Arthur Lim, Independent supplier of generic ARVs, Singapore

My name is Arthur Lim and I joined the positive support group under our national NGO (Action for AIDS) in 2002. I became their positive group coordinator for more than two years from the end of  2007 to early 2010. I represented Singapore at APN+ Regional Group and was their Board Member. (I was a treasurer for 2 years).  Following that, I was roped into GNP+ as the Asia Pacific representative and also became their Board Member (Treasurer) from 2013-2016. Furthermore, I spoke at our local national HIV conference in 2008 and also at ICAAP 2013. I participated actively at other International AIDS Conferences. While working full time at the Ministry of Labor (Manpower) as a Senior Manager, those were my achievements. Since 2013, I’ve been an independent supplier of ARVs, providing cheaper generic medication to PLHIVs. This is in close partnership with our national NGO (AFA). 

What were some issues that you experienced living with HIV in Singapore before COVID-19 hit your country?

We are experiencing the usual stigma & discrimination issues. Examples include criminalization of MSM, a British colonial legacy. Another example is criminalization of PLHIVs based on their health status, with cases published in newspapers of individualsimprisoned for failure to declare their status. A third example is the lack of legislation to protect workers from being terminated at the workplace, based on their health condition, minority groups, women and disabled, etc. A last example would be, the Ministry of Health who provides medication subsidies only to the poor and unemployed; and discriminating against the rest who are economically active. 

With the effect of COVID-19 outbreak, how did that affect your life, work, and access to HIV and other services?

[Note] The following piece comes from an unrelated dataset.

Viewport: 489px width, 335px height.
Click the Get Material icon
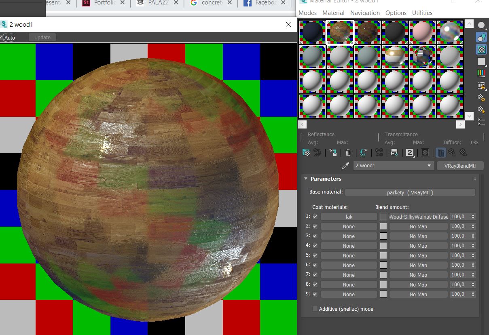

How have you been able to stay resilient? 

The movement control order requesting to stay home as best as you can, was most challenging. It spanned a 2.5 month period from 7 April till 19 June. After that, I could get a haircut! There was an increase in the rate of domestic violence, as reported in the news whilst my own neighborhood was experiencing suicide. (A woman 2 doors away jumped from the 13th floor of our building on 24 April.) Everyone was trying their best to cope with and stay resilient in the face of bad news everyday, whilst infection rates were increasing daily during the early days of COVID-19 outbreak. However, for myself, I still had to meet patients on a daily basis as they needed to collect their medication. So with a strong purpose in life, my work continued as usual. 

What are the issues and gaps that your organisation are trying to address in your community as a result of the COVID-19 effect?

Supply chain disruption of medication was the most serious issue I faced. Initially, shipments from Thailand were delayed for more than 1 month. But now conditions have improved. However, we are currently facing the same problem with shipment from India. There are lots of delays and bureaucracy there. 

How has COVID-19 outbreak changed the way that you/your organisation and other NGOs will be working in the future?

As travel restrictions also negatively impacted the import of medication into Singapore, NGO AFA and Healthcare professionals have successfully lobbied with the government to provide more medication subsidies to patients. Hospital pharmacies now sell 16 older ARV medications with 50-75% subsidy to the poor and unemployed, but continue to discriminate others using means for testing. Those earning above a certain threshold, do not get subsidies.  

What are the worries from people living with HIV in Singapore about the ‘new normal’?

Their greatest worry is disruption to the supply chain of generic medication from Thailand and India. The uncertainties are our ‘new normal’. If generics are unavailable and medication prices at hospitals are unaffordable, this does not augur well. The fear is HIV infection levels may rise again as patients default on treatment or medication. Besides the issue of access to medication, all the legislation mentioned earlier which stigmatises MSMs and PLHIVs, still continue to negatively impact our lives. 

Are there any positive lessons learnt from the effects of COVID-19?

Galvanizing of government, private sector, NGOs to help local citizens best manage the fallout from COVID-19, for example job losses, debt repayments, provision of basic necessities, such as food relating things, groceries, etc.

How is the Singapore government addressing the issues experienced by people living with HIV?

As mentioned above, the medication subsidies help only a portion of the PLHIV community. More can be done, for example by extending subsidies to all patients, especially now during supply chain disruptions due to COVID-19. 

What advice would you give to someone who is unsure of accessing HIV services during this time? 

A lot of information is already available on the internet. The internet penetration rate is very high in Singapore. AFA, our national NGO, helps those who require information about testing, treatment and peer support.  They are a phone call away. 

Anything else you wish to add, please? 

The following message would be to our government. Please, do not treat MSMs & PLHIVs as the problem, but as part of the solution. We hope to have a greater collaboration and partnerships between the government, NGO AFA and PLHIVs with the aim to end AIDS by 2030.